The head of the Palestinian delegation, Haider Abdel Shafi, gave a speech that included more than a few messages delivered by Israeli peace activists in the preparatory talks, in an effort to soften Israeli opposition to his remarks.
“I remember hearing the speech and thinking that we influenced it,” Golan recalls. “It was a charming speech. I saw in it things they learned in the talks with us about what could and couldn’t be said to Israelis. It was a very conciliatory speech. [Abdel Shafi] spoke about Palestinian suffering, the occupation and the settlements.
But at the same time,” Golan adds, “when he spoke about the Holocaust, he didn’t do so in order to compare us with the Nazis, but rather in order to acknowledge the suffering of the Jews in the past.

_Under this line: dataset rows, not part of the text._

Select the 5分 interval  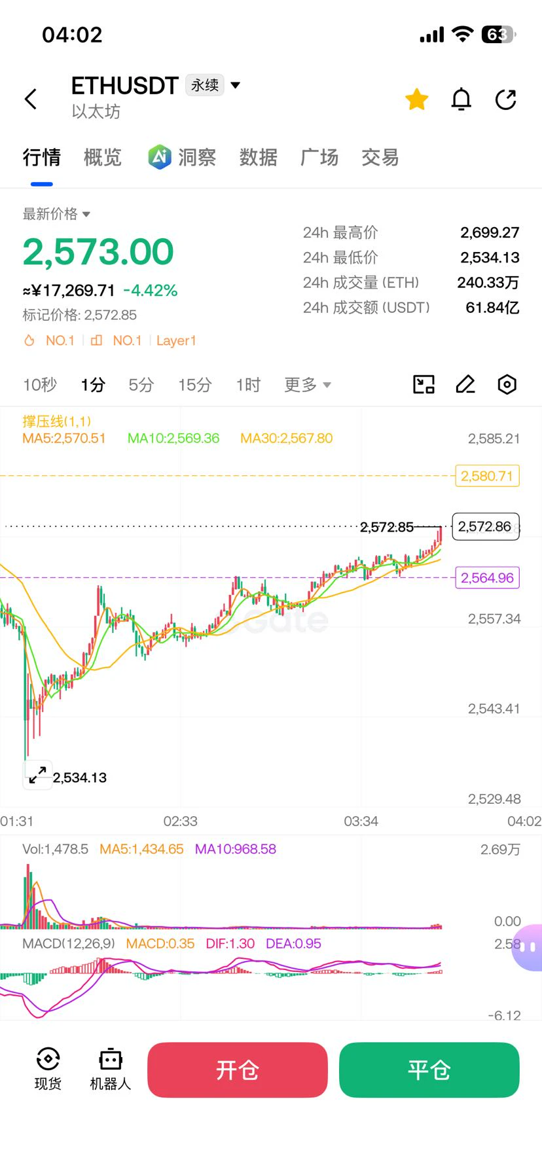click(141, 385)
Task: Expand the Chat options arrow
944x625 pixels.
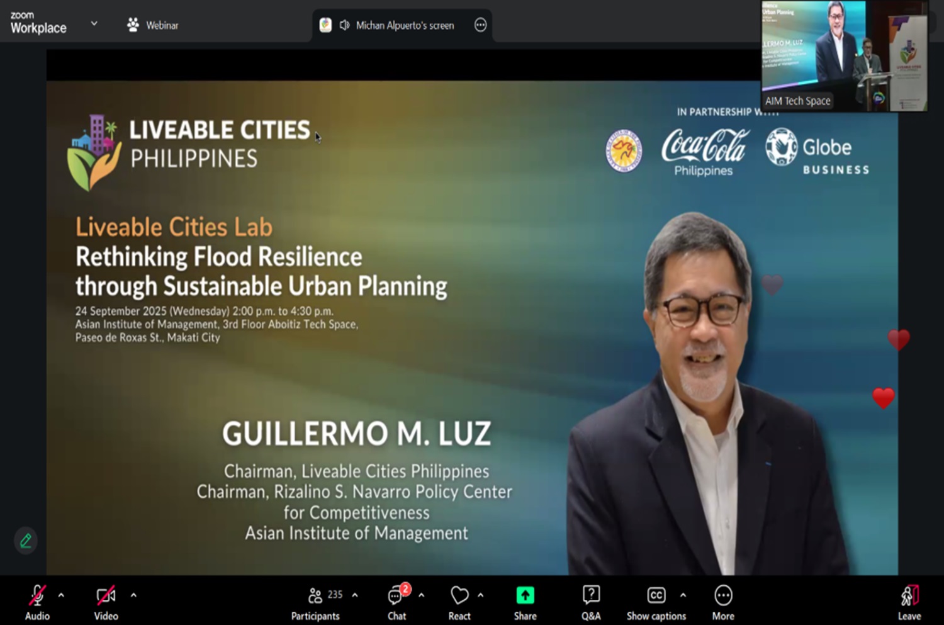Action: (421, 595)
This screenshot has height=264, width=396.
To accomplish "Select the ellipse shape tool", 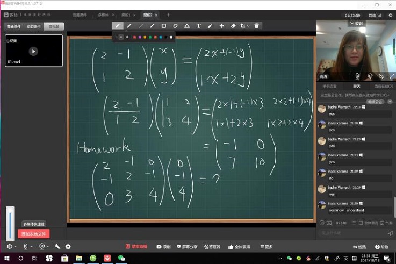I will click(x=175, y=26).
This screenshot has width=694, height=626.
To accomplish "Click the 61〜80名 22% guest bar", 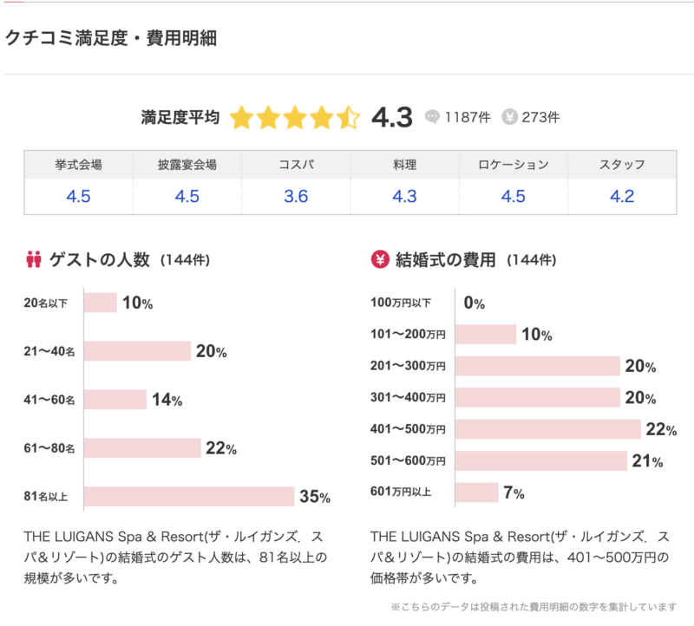I will click(x=142, y=448).
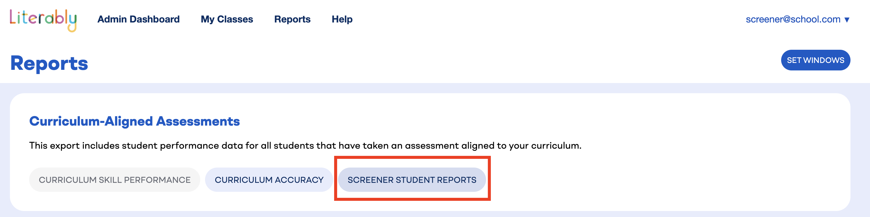Click the red highlight border around Screener Student Reports
This screenshot has width=870, height=217.
tap(412, 157)
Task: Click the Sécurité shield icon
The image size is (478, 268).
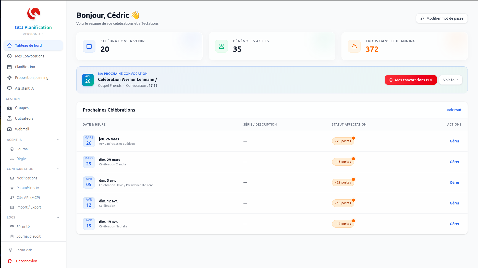Action: point(12,227)
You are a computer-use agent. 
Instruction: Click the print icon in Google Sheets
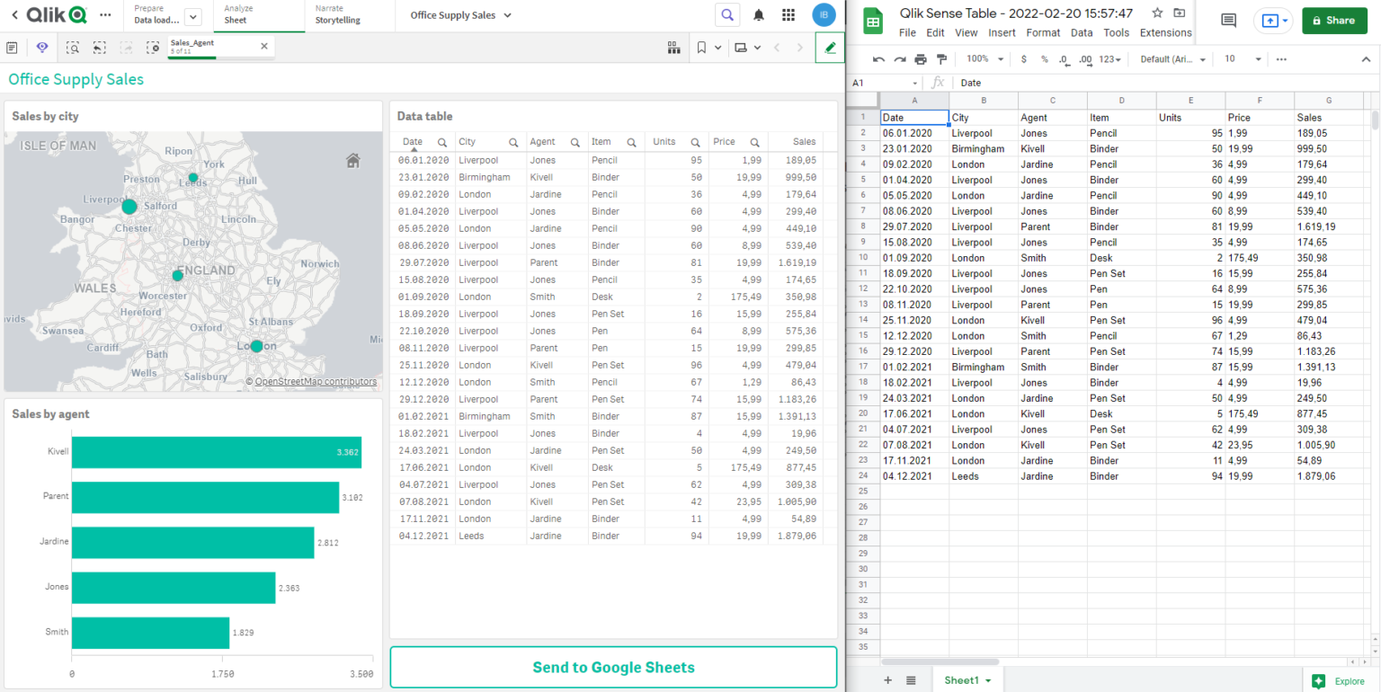921,59
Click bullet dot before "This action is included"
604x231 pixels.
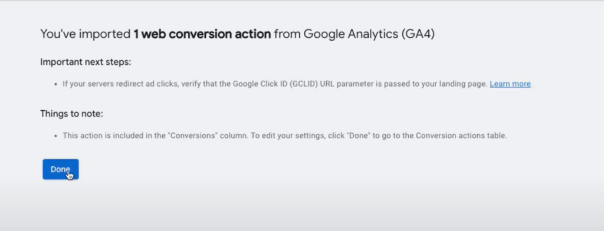pyautogui.click(x=56, y=136)
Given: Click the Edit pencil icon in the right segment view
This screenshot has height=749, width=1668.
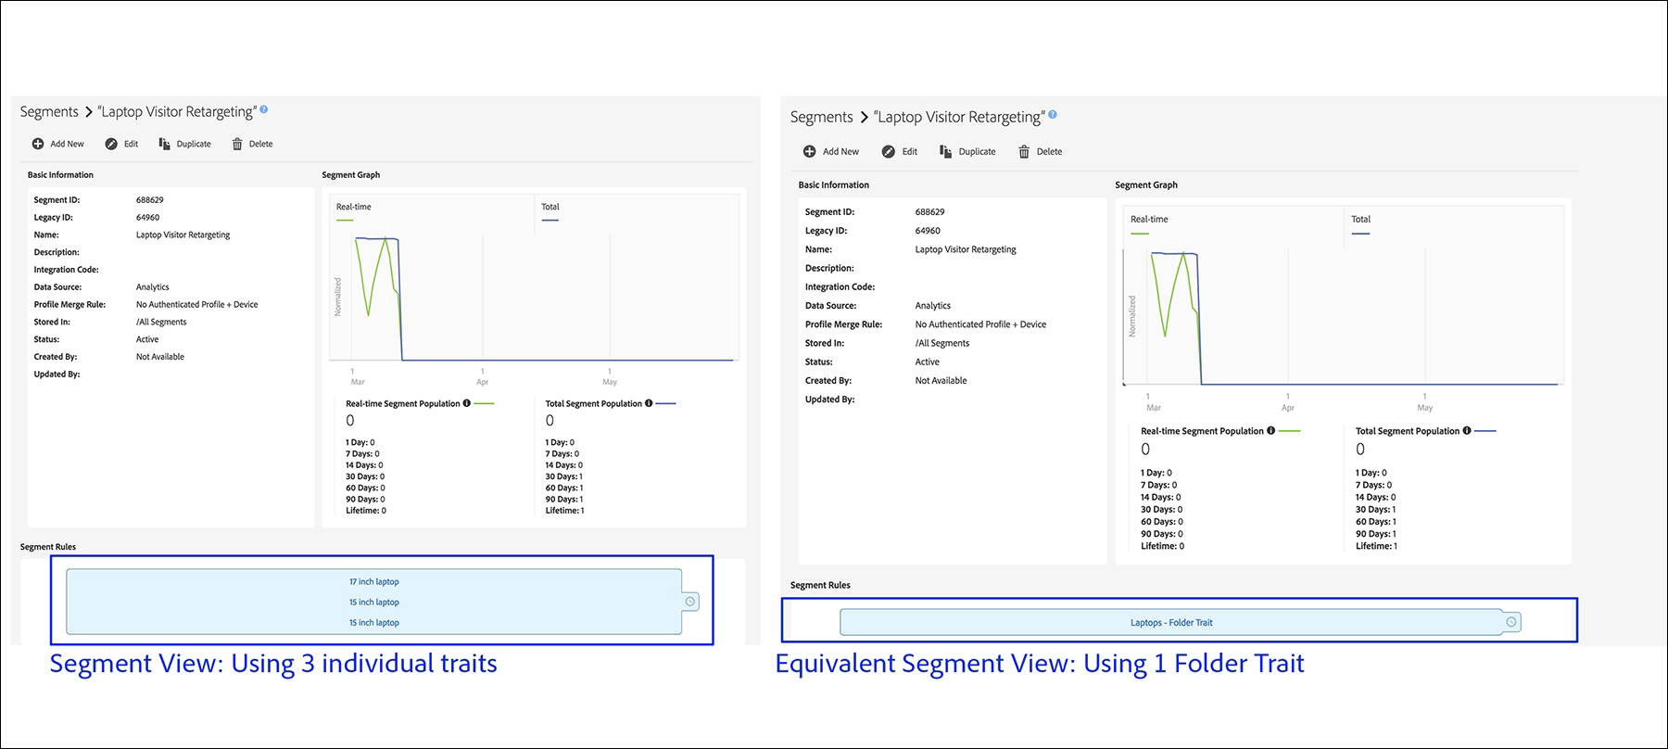Looking at the screenshot, I should point(889,151).
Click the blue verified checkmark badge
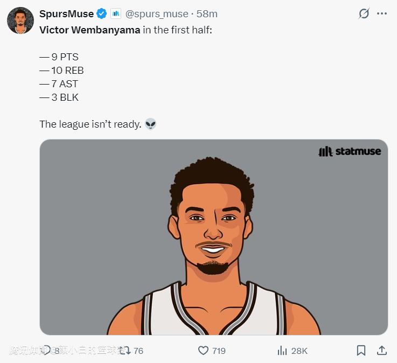 pos(102,13)
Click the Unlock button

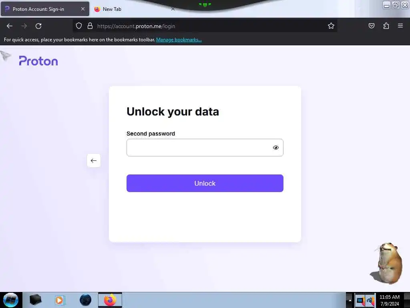coord(205,183)
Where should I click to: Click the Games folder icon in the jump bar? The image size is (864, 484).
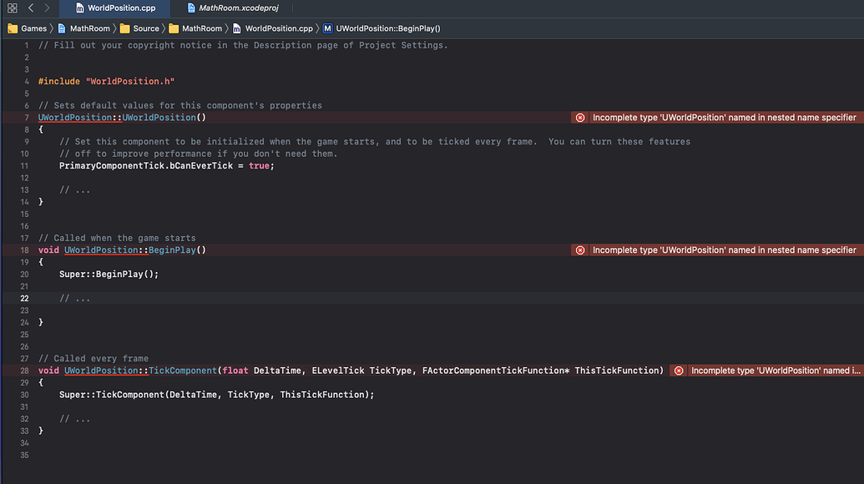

He talked about the refugees who were expelled in 1967 and not [the ones] from 1948, he talked about two equal states, mentioned the Israeli peace camp and the demonstration we held together with the Palestinians – Hands Around Jerusalem,” Golan recalls.
On Tuesday, the Truman Research Institute for the Advancement of Peace at the Hebrew University of Jerusalem will hold a conference marking 30th anniversary of the Madrid Conference.
Prof. Rubinstein, who headed the Israeli delegation for the talks with the Jordanian-Palestinian delegation in Madrid, feels the conference was much more important than perceived.
“The Madrid Conference has not been granted its proper place in history,” he told Haaretz. “It was the first table around which Israel, Jordan and the Palestinians sat openly. There were a lot of meetings before that: In the 1950s, 60s, 70s and 80s, but this time – symbolized by the photograph of me shaking hands with my Jordanian and Palestinian counterparts – a new era began, diplomatically open, in frameworks of negotiations that never existed before.”
The conference did not lead to an agreement between Israel and Syria. The negotiations with the Jordanians and the Palestinians also underwent further incarnations for a few years – before they ripened into agreements.
King Hussein of Jordan in Amman, in 1996. AP
Meridor, today the chairman of the board of trustees of the Truman Institute, said: “If you look at the negotiations with Syria, they failed. They came, sat and nothing came out of it. But [Yitzhak] Rabin also conducted negotiations with Syria and later Ehud Barak and Netanyahu. That failed too. It could very well be that the parties were too far apart in their positions.”
The Madrid Conference was an important link in the “process of accepting Israel,” whose end – as of now – is the Abraham Accords with the Gulf states and Morocco, said Meridor.
“Since 1967, the main milestone was the huge breakthrough of Begin and Sadat. After that came the Oslo Accords, which I wasn’t in favor of. After that the agreement between Rabin and [King] Hussein.”
Prof. Vered Vinitzky-Seroussi, the head of the Truman Institute, says it is actually the coronavirus pandemic and other environmental issues that trouble the nations of the Middle East, that justify the convening of a similar regional conference in the near future.
“Look at the Madrid Conference: It may have been forgotten from the collective memory, but it represents an example that processes that no one thought were possible – happened.
And now,” Vinitzky-Seroussi adds, “when the entire world is revolving around two global crises: The climate crisis and the coronavirus pandemic, a regional conference is required by the situation and its challenges.
The virus does not know borders and the climate also refuses to recognize historical conflicts. The Abraham Accords are welcome, but they are not a replacement for a solution to our conflict, and maybe the Gulf states, or Rabat in Morocco, can be the next Madrid.
The [Truman] Institute believes that the present government headed by Bennett and with American support can, and needs to advance the new Madrid Conference,” said Vinitzky-Seroussi.